Report Title:
Information Security; Cyber Security Office
Description:
Requires the cyber security office to address the information programs of executive departments and report findings and recommendations to the legislature. (SD1)
|
HOUSE OF REPRESENTATIVES |
H.B. NO. |
2836 |
|
TWENTY-THIRD LEGISLATURE, 2006 |
H.D. 1 |
|
|
STATE OF HAWAII |
S.D. 1 |
|
|
|
A BILL FOR AN ACT
RELATING TO INFORMATION SECURITY.
BE IT ENACTED BY THE LEGISLATURE OF THE STATE OF HAWAII:
SECTION 1. Identity theft is one of the fastest growing crimes committed throughout the United States, including Hawaii. The privacy and financial security of individuals are increasingly at risk due to the widespread collection of personal information. In response to concerns over the security of personal information contained in government records, the Legislature finds that the department of accounting and general services is currently in the process of establishing a cyber security office to address information security programs, policies, and procedures for executive departments.
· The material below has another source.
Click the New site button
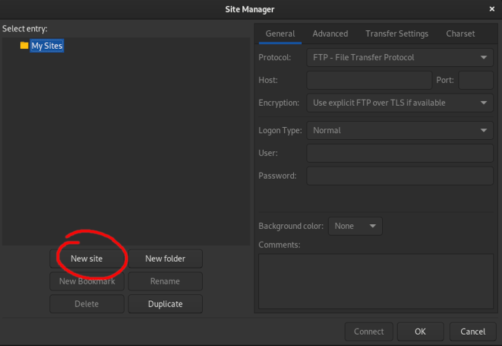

The purpose of this measure is to request a report on the status of the cyber security office and to ensure that other state agencies in addition to the executive departments are consulted to ensure maximum integration in development of related policies and procedures.
SECTION 2. (a) The department of accounting and general services shall report on the status of the cyber security office and its efforts to develop policies and procedures to address information security that:
(1) Are commensurate with the risk and magnitude of the harm resulting from unauthorized access, use, disclosure, disruption, modification, or destruction of either information collected or maintained by or on behalf of each department or information systems used or operated by each department;
(2) Include policies and procedures for all departments that cost-effectively reduce information security risks to acceptable levels; and
(3) Ensure that information security is addressed throughout the life cycle of each department's information system.
(b) The department shall also consult with the department of education, the University of Hawaii, the judiciary, and the legislature to ensure that the policies and procedures of the departmental cyber security office integrate with any comparable information security policies and procedures developed or under construction by these agencies. If available, the above-mentioned agencies shall provide an update of their information security policies and procedures to be included as part of the department's report.
(c) The department shall submit a report on its efforts to monitor, analyze, prevent, and mitigate cyber security issues for executive departments, including the development of policies and procedures, and any necessary proposed legislation, to the legislature no later than twenty days prior to the convening of the 2007 legislative session.
SECTION 3. This Act shall take effect on approval.